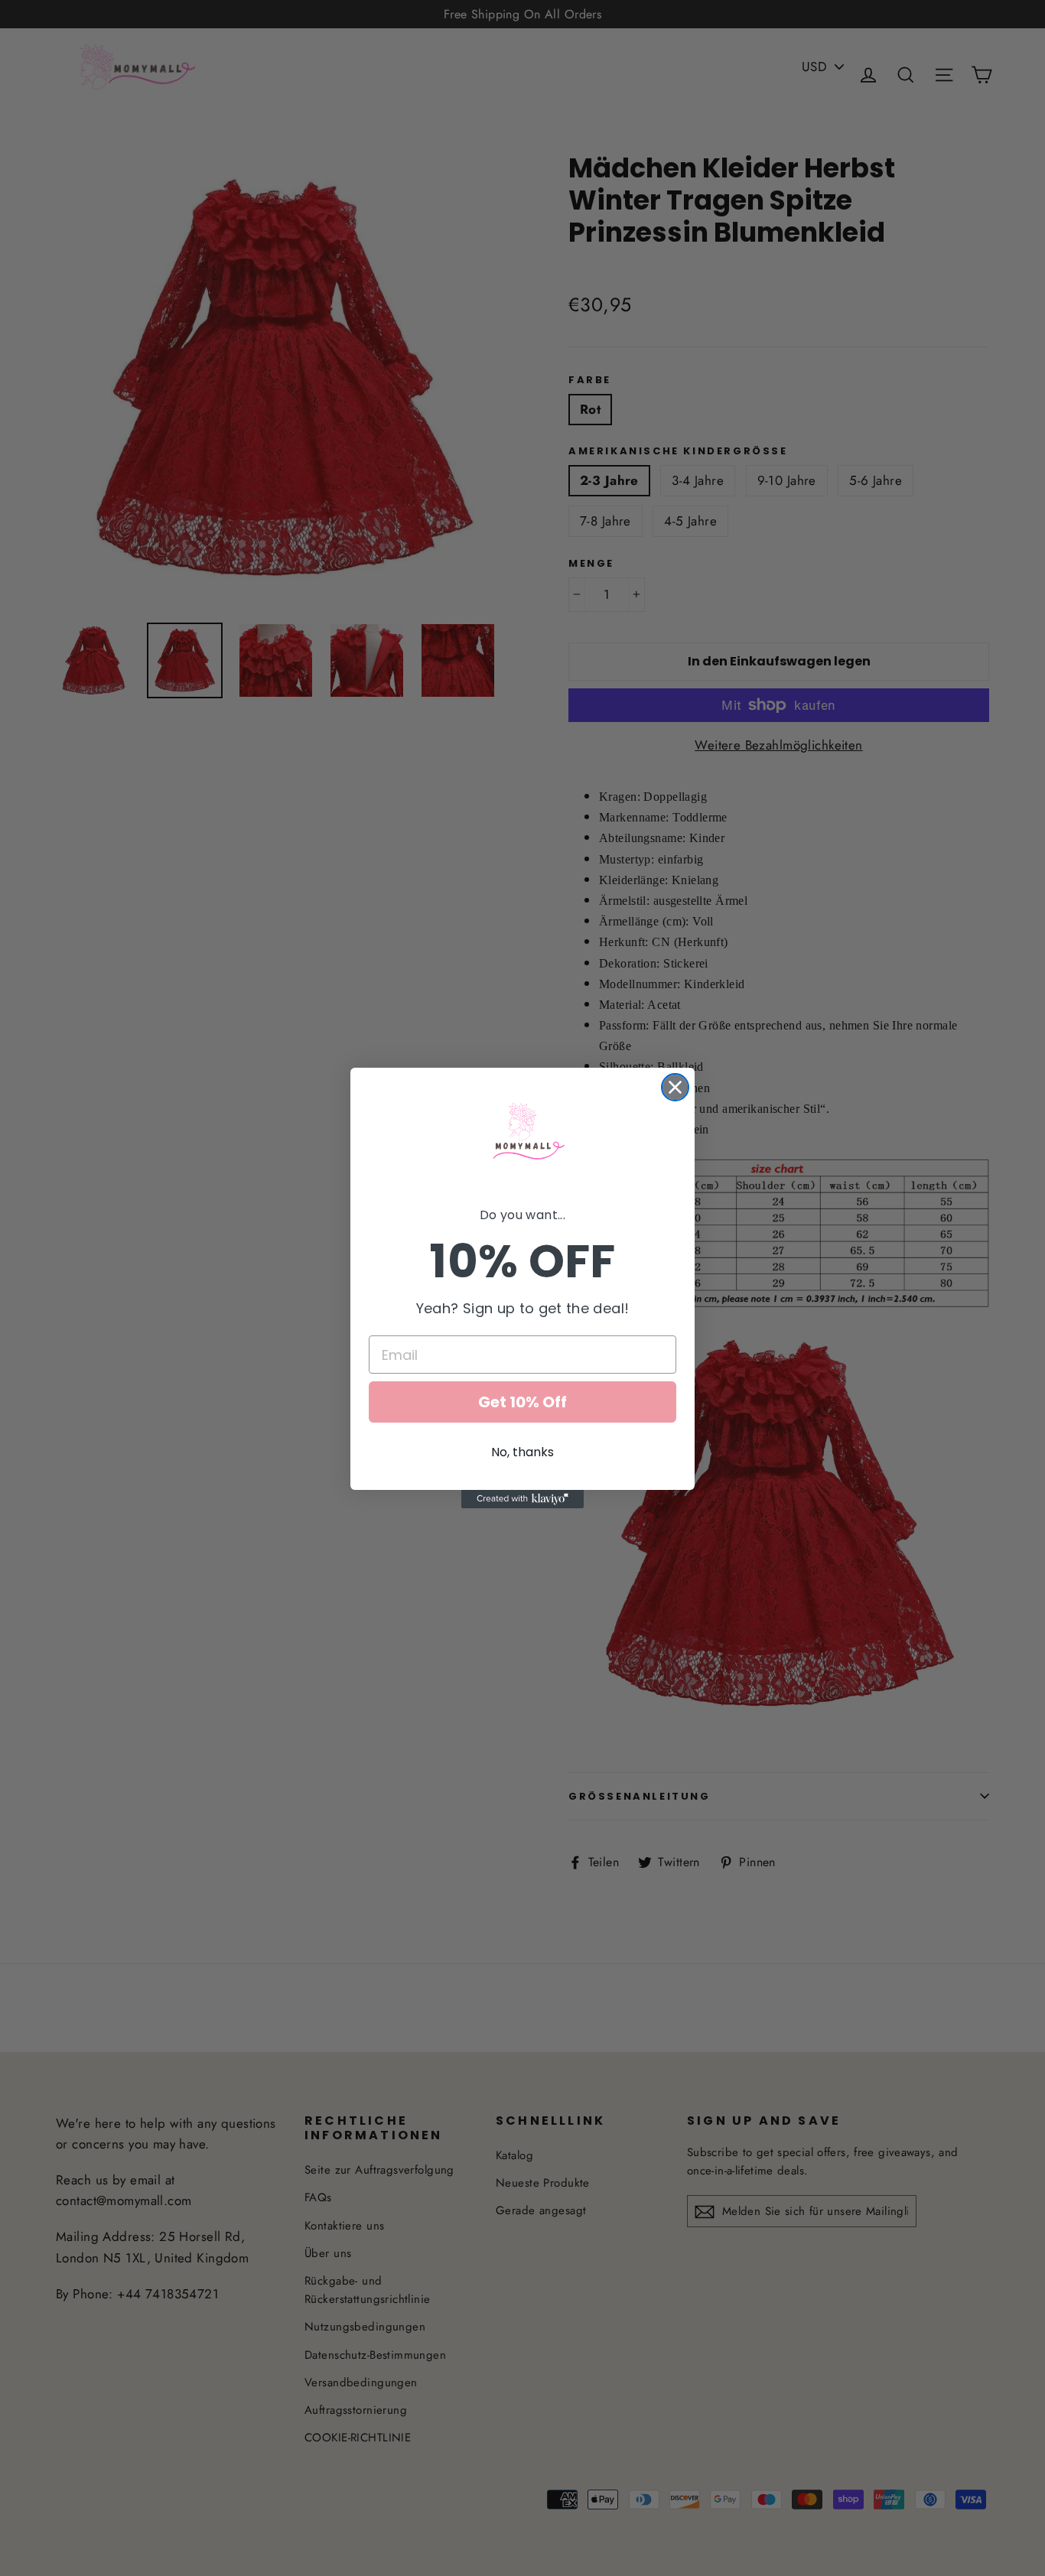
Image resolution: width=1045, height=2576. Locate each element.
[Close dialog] (675, 1087)
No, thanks (522, 1452)
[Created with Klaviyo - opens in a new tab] (522, 1499)
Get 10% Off (522, 1402)
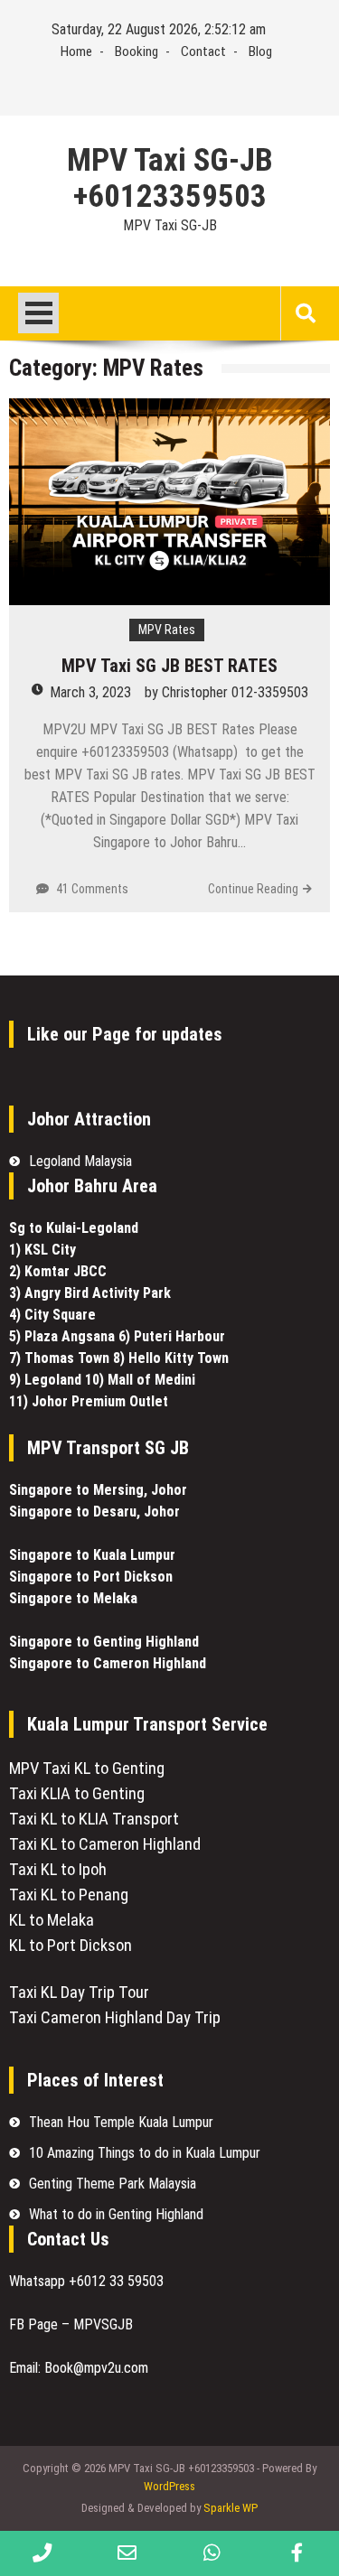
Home (76, 51)
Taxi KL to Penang (68, 1895)
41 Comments (92, 889)
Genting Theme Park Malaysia (112, 2183)
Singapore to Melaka (73, 1598)
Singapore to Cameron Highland (107, 1663)
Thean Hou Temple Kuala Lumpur (121, 2122)
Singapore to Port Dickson (91, 1576)
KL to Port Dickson (70, 1945)
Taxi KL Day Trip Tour (79, 1992)
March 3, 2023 (90, 692)
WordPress (169, 2486)
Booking (136, 51)
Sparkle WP (230, 2508)
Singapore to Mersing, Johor (98, 1489)
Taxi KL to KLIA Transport (94, 1819)
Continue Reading (253, 889)
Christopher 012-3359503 (235, 692)
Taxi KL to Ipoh (58, 1870)
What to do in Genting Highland (116, 2214)
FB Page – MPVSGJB (71, 2324)
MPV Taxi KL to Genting (87, 1768)
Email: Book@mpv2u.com (80, 2367)
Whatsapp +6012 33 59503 (86, 2281)
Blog (260, 51)
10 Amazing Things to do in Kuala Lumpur (144, 2152)
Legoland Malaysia (80, 1161)
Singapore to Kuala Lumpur (92, 1554)
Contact (203, 51)
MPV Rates (166, 629)
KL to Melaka (51, 1920)
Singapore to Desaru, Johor (94, 1511)
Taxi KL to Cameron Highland (105, 1844)
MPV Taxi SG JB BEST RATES (169, 666)
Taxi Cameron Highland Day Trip (115, 2018)
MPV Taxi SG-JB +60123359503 (170, 179)
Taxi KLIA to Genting (77, 1794)
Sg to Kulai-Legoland (73, 1228)
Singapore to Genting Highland (104, 1641)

- WHAT YOU NEED TO DO: Filter the listing down to the lines holding the word "Cameron", and return those.

- RESULT BELOW:
Singapore to Cameron Highland (107, 1663)
Taxi KL to Cameron Highland (105, 1844)
Taxi Cameron Highland Day Trip (115, 2018)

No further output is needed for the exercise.